PBefG auf dem Prüfstand: Evaluierung des Personenbeförderungsgesetz muss jetzt erfolgen
Vor rund zwei Jahren wurde die Novelle des Personenbeförderungsgesetzes verabschiedet, allerdings hat sich seither nicht viel verändert, konstatiert das Gewerbe. Hermann Waldner, Vizepräsident des Bundesverbandes, bemerkt immer wieder: „Es gibt jetzt blaue Kennzeichnungen für Mietwagen. Aber bei der Rückkehrpflicht für auftragslose Mietwagen, für die sich das Gewerbe im Ringen um die Novelle so sehr engagiert hat, tut sich praktisch nichts“. Sollte sich dieser Wildwuchs von plattformvermittelten Mietwagen ohne Rückkehrpflicht weiter fortsetzen, dürfte beispielsweise in Berlin von einst 8.000 Taxis im Jahr 2026 kein einziges mehr auf der Straße sein, so die düstere Prognose. Darum kämpft der Bundesverband darum, dass nun endlich das Personenbeförderungsgesetz und seine Auswirkungen schnellstmöglich auf den Prüfstand gestellt werden. „Eigentlich soll 2025 oder 2026 eine Evaluierung, also eine Überprüfung, stattfinden. So ist es im Gesetz festgehalten, allerdings ist die Taxi- und Mietwagenbranche davon gar nicht betroffen. Es geht um die neuen Verkehrsformen, also die Bedarfsverkehre, und die Barrierefreiheit. Da will man die Entwicklung prüfen“, kritisierte Kollar. Die Trennung von Taxis und Mietwagen ist dagegen kein Thema. Deshalb sind wir wieder im Bundesverkehrsministerium vorstellig geworden. „Man kann doch nicht ernsthaft eine Novelle bewerten, ohne die Lage von Taxis und Mietwagen zu analysieren!“ Nach dem Einsatz des Verbandes gebe es nun erste Signale, dass dieses Versäumnis aus dem Weg geräumt werden soll.
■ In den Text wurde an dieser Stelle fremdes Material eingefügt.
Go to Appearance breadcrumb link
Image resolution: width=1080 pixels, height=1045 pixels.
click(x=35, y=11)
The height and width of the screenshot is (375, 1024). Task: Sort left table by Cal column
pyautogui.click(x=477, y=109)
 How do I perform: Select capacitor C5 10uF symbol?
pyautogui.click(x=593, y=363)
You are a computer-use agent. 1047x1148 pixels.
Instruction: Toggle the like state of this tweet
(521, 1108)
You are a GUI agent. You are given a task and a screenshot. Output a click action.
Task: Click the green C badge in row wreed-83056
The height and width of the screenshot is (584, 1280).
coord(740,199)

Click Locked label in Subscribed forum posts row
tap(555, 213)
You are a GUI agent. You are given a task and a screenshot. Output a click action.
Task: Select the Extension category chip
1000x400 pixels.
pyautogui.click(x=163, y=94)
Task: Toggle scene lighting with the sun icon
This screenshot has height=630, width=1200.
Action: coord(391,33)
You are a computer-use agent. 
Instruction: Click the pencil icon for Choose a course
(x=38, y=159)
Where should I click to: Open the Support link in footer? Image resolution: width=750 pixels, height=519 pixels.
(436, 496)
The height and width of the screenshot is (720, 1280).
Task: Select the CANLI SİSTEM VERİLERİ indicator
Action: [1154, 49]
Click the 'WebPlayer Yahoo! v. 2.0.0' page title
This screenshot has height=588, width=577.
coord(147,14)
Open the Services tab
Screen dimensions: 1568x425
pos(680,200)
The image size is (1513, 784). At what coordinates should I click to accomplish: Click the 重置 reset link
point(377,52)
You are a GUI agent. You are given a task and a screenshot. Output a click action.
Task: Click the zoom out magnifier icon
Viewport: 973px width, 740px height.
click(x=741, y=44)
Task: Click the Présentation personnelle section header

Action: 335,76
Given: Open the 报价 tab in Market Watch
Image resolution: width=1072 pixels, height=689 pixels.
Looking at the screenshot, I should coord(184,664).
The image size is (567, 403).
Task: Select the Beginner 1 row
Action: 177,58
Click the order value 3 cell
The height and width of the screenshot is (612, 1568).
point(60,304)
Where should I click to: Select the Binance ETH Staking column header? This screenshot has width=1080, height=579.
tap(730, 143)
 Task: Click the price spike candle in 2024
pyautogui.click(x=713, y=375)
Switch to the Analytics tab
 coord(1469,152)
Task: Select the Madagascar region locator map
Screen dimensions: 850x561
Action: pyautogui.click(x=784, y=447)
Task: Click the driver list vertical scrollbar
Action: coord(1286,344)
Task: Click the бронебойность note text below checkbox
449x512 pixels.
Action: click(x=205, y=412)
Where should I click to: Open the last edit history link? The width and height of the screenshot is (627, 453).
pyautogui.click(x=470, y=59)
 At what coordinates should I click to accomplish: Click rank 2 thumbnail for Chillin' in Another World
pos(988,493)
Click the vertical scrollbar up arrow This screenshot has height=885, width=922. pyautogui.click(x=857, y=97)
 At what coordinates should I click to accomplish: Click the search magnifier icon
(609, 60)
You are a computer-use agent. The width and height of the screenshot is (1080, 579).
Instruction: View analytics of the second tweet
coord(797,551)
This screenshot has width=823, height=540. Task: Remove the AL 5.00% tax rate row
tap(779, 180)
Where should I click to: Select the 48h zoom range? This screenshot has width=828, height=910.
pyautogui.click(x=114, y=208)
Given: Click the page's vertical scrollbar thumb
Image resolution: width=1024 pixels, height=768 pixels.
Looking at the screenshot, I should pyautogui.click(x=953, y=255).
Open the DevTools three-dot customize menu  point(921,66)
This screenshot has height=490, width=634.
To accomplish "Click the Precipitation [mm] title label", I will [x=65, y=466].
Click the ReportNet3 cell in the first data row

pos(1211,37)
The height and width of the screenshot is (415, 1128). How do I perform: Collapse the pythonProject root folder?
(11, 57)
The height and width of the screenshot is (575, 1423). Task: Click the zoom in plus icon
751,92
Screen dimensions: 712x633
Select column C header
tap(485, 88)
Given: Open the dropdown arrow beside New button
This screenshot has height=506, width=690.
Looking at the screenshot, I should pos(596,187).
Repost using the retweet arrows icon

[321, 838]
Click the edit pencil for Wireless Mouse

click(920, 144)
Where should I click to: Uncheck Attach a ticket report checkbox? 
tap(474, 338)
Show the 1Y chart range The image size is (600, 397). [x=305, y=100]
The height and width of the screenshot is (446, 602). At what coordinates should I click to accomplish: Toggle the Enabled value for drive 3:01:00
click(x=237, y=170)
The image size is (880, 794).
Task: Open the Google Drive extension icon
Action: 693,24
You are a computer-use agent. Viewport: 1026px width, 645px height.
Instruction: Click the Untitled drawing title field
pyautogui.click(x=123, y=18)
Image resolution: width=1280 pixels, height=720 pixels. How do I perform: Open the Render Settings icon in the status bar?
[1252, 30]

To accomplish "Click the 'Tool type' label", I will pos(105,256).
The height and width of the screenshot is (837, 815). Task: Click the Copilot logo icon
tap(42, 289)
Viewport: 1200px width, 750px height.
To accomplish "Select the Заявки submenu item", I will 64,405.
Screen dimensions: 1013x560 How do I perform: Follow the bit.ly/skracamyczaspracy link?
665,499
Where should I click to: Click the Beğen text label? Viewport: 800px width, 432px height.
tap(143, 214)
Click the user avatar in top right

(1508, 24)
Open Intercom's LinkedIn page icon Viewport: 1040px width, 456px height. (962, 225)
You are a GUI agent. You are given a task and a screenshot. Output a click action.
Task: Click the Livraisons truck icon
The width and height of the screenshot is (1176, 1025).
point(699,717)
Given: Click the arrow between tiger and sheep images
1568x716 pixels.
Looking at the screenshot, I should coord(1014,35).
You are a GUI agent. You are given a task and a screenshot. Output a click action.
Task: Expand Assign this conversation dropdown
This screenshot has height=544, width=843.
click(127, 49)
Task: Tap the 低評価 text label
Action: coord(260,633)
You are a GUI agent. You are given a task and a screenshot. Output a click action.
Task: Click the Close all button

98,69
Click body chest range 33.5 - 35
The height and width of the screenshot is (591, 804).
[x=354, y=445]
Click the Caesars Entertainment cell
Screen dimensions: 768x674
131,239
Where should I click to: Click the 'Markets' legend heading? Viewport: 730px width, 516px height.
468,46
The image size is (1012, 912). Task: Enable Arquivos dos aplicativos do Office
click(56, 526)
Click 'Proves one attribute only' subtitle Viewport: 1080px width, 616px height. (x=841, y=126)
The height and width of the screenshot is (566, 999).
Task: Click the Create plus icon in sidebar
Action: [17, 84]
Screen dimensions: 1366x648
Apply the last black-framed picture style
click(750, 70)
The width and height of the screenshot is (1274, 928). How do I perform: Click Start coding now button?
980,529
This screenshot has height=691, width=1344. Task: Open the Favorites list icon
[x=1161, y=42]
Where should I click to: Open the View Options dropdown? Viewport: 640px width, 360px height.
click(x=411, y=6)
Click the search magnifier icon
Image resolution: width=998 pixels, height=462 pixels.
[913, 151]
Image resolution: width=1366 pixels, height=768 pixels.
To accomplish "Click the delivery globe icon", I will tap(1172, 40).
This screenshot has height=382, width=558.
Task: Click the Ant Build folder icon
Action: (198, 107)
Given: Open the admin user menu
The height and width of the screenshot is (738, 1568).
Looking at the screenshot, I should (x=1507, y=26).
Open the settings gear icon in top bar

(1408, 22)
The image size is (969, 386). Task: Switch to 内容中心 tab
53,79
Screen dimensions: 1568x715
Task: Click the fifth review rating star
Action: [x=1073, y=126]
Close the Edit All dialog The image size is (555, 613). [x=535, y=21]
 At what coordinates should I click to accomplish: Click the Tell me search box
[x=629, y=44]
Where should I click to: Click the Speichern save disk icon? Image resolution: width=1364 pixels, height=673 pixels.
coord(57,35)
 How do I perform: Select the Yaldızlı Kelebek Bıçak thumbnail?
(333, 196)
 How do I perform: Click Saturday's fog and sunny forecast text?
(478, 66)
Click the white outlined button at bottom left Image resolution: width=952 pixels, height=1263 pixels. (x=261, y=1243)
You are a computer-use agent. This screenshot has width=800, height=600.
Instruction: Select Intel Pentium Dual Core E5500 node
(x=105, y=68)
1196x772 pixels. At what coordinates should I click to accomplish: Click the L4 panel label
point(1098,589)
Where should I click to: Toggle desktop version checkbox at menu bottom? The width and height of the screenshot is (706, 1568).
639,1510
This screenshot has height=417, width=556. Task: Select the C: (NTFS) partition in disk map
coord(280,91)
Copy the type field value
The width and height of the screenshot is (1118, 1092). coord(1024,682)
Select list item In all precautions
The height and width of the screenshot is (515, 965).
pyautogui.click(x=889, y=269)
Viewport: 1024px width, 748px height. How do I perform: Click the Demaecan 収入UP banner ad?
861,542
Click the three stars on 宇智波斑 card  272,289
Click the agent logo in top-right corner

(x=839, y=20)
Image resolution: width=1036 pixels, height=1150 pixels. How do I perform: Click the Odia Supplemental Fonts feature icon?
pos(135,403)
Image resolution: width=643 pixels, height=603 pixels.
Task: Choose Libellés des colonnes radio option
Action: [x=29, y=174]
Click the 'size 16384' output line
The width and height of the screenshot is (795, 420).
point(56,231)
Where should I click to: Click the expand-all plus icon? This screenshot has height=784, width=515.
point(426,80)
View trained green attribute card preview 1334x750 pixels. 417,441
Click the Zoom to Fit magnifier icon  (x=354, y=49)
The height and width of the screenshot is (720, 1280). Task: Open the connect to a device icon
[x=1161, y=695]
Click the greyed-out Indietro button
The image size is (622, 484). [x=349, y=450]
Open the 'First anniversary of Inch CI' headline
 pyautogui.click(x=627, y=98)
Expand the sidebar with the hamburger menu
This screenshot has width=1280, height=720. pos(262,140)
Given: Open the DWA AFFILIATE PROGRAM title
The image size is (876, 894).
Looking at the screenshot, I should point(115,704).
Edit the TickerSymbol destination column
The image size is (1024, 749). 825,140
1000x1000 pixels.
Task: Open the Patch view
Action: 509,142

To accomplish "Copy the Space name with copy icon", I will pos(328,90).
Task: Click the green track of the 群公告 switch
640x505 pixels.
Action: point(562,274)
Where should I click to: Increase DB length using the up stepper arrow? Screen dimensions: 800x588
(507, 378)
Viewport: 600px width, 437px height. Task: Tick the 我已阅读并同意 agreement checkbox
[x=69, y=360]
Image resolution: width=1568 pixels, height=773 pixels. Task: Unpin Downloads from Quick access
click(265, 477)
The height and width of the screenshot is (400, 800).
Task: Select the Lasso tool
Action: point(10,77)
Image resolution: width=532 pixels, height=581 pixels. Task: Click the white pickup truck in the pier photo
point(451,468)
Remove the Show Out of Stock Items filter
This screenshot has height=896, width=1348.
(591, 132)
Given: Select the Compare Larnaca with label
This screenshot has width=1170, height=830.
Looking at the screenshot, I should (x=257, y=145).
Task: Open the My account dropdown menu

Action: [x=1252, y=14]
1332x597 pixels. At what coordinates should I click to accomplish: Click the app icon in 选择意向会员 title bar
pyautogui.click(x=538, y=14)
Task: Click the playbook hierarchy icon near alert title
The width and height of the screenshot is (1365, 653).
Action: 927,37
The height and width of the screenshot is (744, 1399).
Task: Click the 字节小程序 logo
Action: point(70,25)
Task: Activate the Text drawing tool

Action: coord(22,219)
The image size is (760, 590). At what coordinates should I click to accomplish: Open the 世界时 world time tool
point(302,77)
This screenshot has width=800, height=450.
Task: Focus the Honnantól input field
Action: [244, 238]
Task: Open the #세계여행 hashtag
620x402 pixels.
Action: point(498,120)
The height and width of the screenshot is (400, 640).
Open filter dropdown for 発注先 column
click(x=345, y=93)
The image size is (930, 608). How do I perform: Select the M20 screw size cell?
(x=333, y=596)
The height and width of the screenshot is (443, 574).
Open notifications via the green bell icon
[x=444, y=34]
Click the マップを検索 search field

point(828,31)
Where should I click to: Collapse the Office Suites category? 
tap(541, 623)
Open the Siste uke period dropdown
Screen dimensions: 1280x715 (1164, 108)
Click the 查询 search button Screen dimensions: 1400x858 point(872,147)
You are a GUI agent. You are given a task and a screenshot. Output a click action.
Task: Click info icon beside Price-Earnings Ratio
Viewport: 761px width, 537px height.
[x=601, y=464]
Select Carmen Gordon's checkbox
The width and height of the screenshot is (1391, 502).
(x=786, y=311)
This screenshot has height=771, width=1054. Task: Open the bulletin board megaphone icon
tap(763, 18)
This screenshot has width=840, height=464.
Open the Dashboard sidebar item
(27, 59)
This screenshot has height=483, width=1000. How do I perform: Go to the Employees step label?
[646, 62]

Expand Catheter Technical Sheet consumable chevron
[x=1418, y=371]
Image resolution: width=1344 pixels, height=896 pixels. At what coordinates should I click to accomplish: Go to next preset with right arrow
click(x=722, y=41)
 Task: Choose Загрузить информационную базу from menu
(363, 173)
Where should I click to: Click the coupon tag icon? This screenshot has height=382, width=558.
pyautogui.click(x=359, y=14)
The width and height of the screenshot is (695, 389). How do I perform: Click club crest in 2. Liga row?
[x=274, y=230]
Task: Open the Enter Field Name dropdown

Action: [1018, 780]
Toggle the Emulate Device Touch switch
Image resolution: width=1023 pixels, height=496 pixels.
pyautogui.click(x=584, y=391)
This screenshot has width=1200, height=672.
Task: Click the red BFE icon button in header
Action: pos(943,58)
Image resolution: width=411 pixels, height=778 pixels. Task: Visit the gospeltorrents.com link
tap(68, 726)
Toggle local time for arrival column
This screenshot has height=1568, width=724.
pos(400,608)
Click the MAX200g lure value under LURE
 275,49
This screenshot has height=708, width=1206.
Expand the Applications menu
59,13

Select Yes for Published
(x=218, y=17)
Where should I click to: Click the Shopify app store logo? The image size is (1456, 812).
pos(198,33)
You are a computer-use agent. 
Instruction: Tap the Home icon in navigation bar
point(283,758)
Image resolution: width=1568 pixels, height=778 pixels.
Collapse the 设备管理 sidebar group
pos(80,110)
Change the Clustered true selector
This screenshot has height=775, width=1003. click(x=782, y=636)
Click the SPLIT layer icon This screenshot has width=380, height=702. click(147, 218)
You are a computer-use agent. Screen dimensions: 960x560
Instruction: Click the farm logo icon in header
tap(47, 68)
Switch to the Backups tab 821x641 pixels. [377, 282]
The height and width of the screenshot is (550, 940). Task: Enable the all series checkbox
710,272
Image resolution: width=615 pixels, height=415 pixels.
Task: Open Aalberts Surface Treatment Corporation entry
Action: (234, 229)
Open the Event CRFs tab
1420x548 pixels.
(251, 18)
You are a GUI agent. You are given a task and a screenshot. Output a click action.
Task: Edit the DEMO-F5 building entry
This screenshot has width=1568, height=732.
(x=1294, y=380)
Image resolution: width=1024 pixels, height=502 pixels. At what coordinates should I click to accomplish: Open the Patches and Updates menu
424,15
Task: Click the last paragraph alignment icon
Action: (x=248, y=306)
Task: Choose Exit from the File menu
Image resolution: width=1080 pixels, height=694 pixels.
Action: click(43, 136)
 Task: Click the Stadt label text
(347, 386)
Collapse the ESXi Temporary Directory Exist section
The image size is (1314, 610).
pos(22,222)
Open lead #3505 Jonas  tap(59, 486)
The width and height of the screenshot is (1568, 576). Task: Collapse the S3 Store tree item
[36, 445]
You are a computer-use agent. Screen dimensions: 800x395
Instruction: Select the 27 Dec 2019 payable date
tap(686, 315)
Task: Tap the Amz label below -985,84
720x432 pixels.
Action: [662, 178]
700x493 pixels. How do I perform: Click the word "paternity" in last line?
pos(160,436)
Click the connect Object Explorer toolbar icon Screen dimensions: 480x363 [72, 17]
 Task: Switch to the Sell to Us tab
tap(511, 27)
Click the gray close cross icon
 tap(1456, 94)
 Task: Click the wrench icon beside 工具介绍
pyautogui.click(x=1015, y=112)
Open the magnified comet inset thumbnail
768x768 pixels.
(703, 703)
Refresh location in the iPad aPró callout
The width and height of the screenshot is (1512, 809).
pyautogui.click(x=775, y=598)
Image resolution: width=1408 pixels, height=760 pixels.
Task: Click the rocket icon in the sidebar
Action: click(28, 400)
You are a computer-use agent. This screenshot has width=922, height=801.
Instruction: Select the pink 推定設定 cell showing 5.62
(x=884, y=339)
Europa, Stellungnahmen und die Umsatzsteuerrichtlinie
Positives konnte der Bundesverbandspräsident aus Brüssel berichten: Es bestand die Gefahr, dass die Taxizentralen auch von der Plattformrichtlinie betroffen sein könnten. Dies wurde nun geklärt, eine entsprechende Notiz zum Entwurf stellt den Unterschied deutlich heraus. Nun erfolgt der sogenannte Trilog (die Abstimmung zwischen Europäischer
Kommission, dem Rat der Europäischen Union sowie dem Europäischen Parlament). „Wir bleiben dran und arbeiten auch auf europäischer Ebene mit unseren Partnern weiter an diesem Thema“, so Kollar. Kein Ergebnis gibt es unterdessen bislang bei der Umsatzsteuerrichtlinie. Bei Testfahrten mit Uber wurde festgestellt, dass der amerikanische Konzern sehr lax mit dem Thema umgeht. Es werde beim Fahrpreis gar nicht erwähnt, dass auf
eine Beförderung auch Umsatzsteuer fällig werde. „Wir haben bei den Behörden jetzt nachgefragt, wer die Umsatzsteuer vom Bruttofahrpreis bezahlt – nun ist auch die EU aufgewacht. Könnte sein, dass Wettbewerbsver-
zerrungen jetzt besser angegangen werden“, betonte Kollar. Schließlich noch ein Blick hinter die Kulissen der Berliner Gesetzgebung: Das Straßenverkehrsgesetz hat kürzlich das Kabinett passiert. Bundesverkehrsminister Volker Wissing (FDP) hatte dazu gesagt: „Wir modernisieren und erweitern das Straßenverkehrsgesetz, indem wir auch die Ziele des Umweltschutzes, der Gesundheit und der städtebaulichen Ordnung mit aufnehmen.“ Behörden vor Ort bekommen damit mehr Gestaltungsmöglichkeiten, beispielsweise bei Sonderfahrspuren für klimafreundliche Mobilität. Und selbstverständlich erhalten Verbände wie der Bundesverband auch die Möglichkeit, ihre Stellungnahme dazu abzugeben. Posteingang per E-Mail: Donnerstagmittag. Abgabefrist: Freitagmittag. Der Bundesverband hat trotz
dieses extrem knappen Zeitfensters eine Stellungnahme mit seinen Anmerkungen und Bedenken abgegeben und diese auch noch mit anderen Verbänden koordiniert.